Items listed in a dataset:
•••

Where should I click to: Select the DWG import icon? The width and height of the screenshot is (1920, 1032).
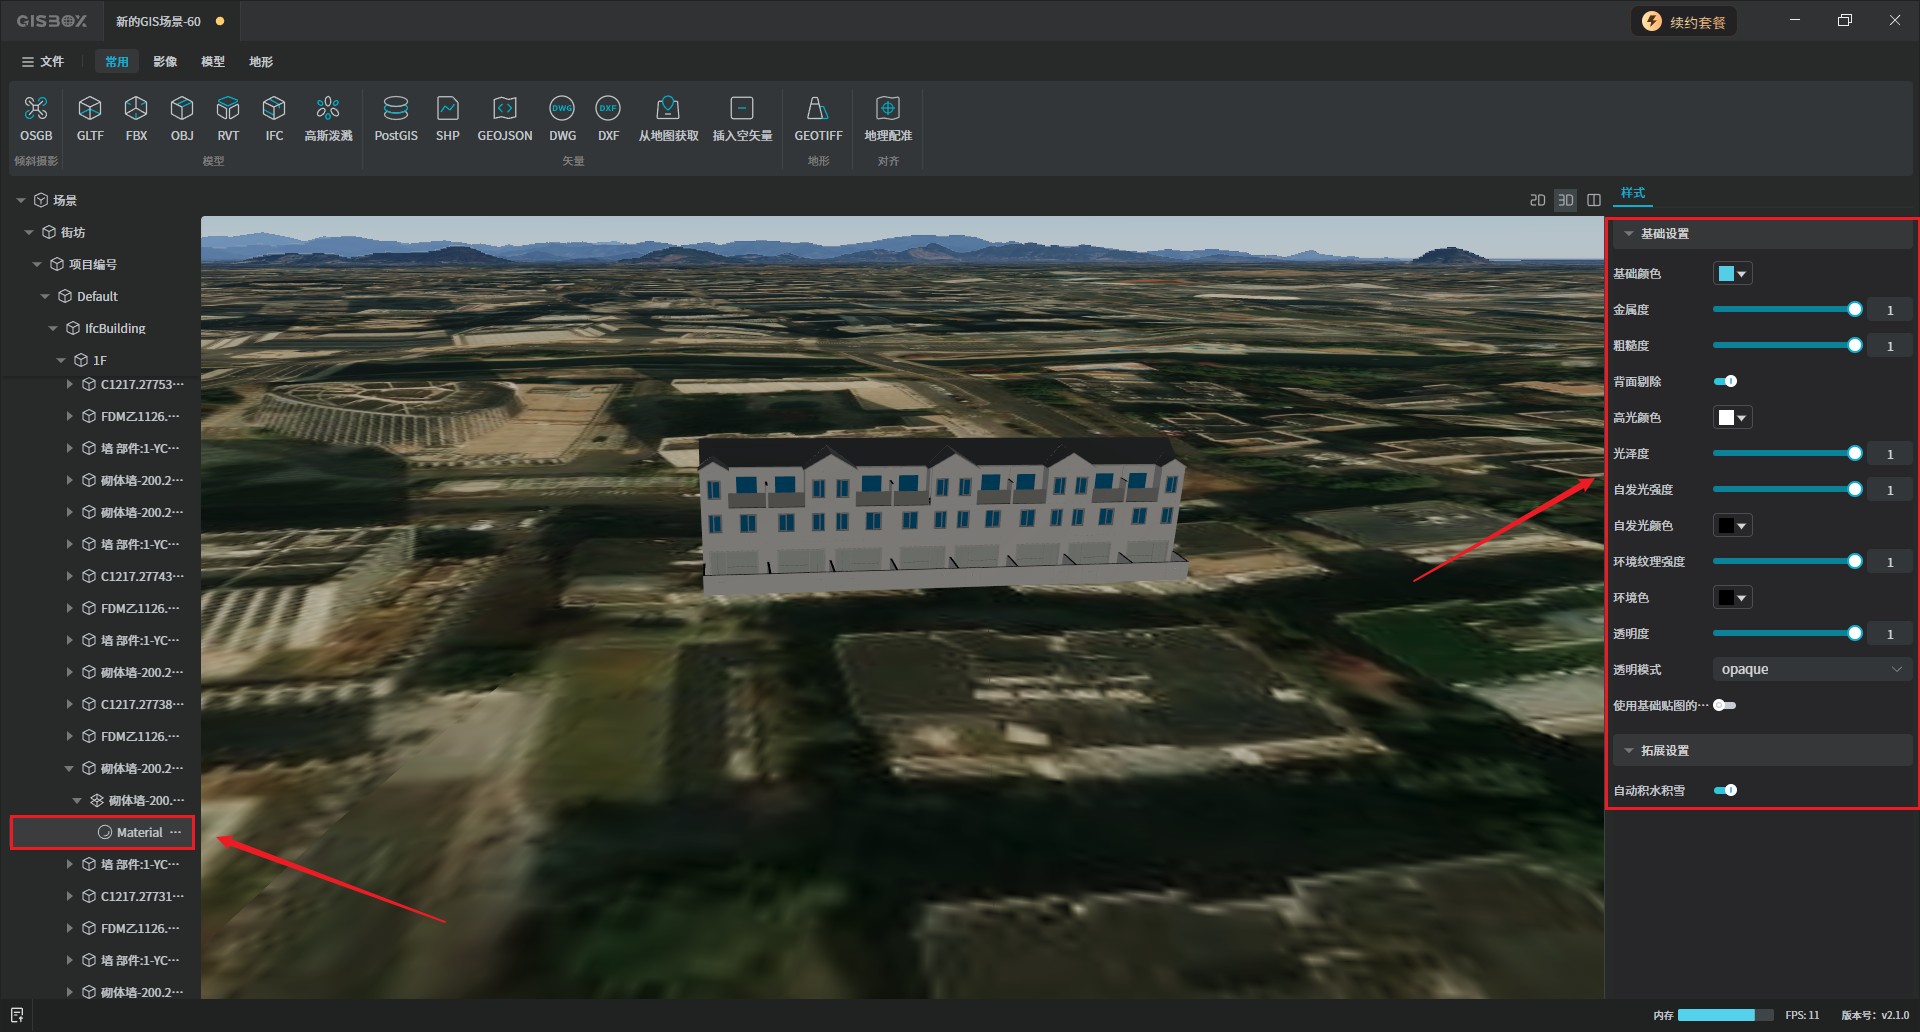point(562,108)
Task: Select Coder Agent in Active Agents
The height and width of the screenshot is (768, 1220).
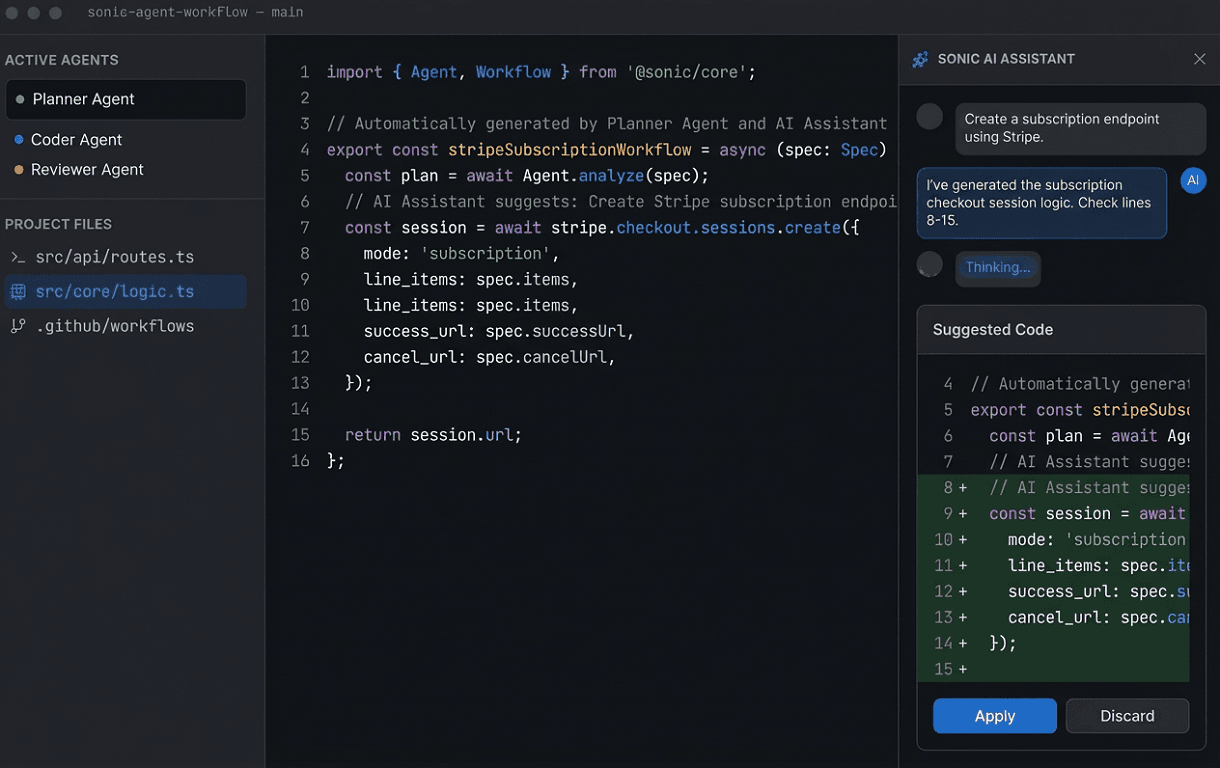Action: [77, 140]
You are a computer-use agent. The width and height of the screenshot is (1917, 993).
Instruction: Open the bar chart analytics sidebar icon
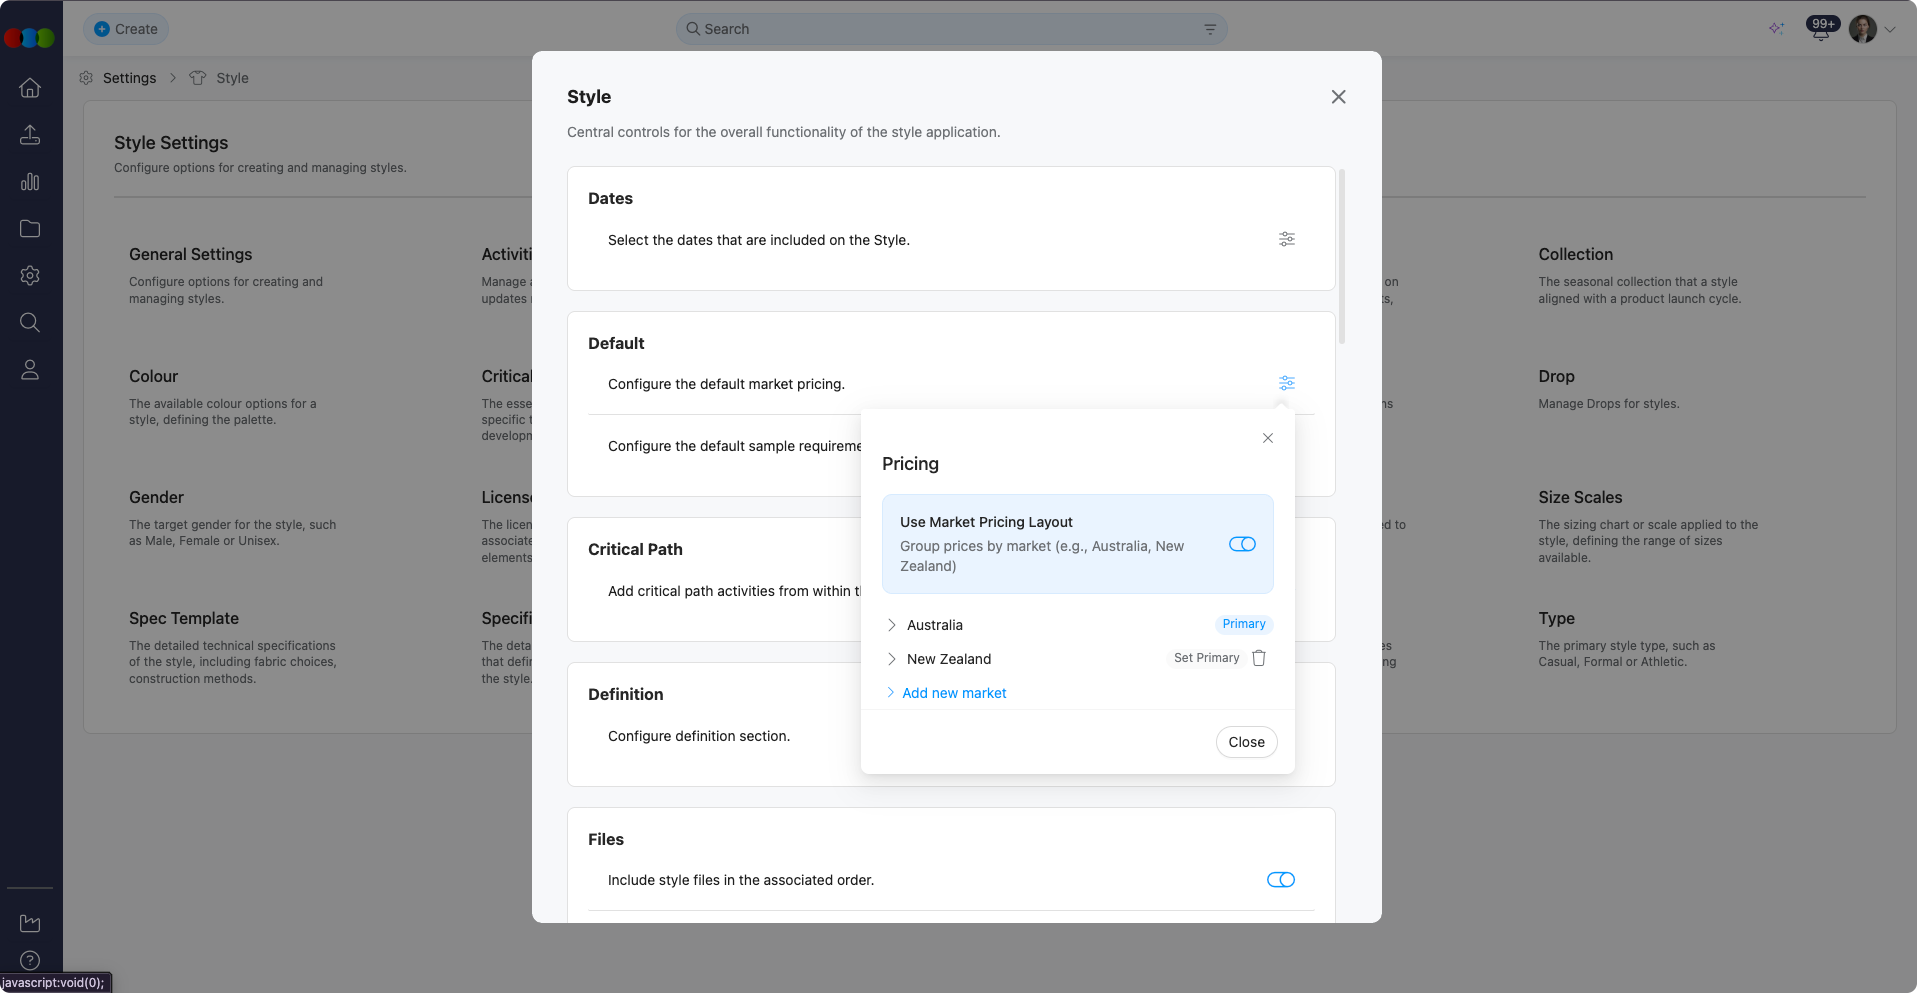30,182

•••

What is needed:
Only what runs from the line containing "The height and" through the end of the entries above should be extracted, exactly and without pictures.

Answer to this task:
The height and width of the screenshot is (768, 1220).
Action: [77, 140]
You are a computer-use agent. The width and height of the screenshot is (1917, 993).
Instruction: Open the bar chart analytics sidebar icon
30,182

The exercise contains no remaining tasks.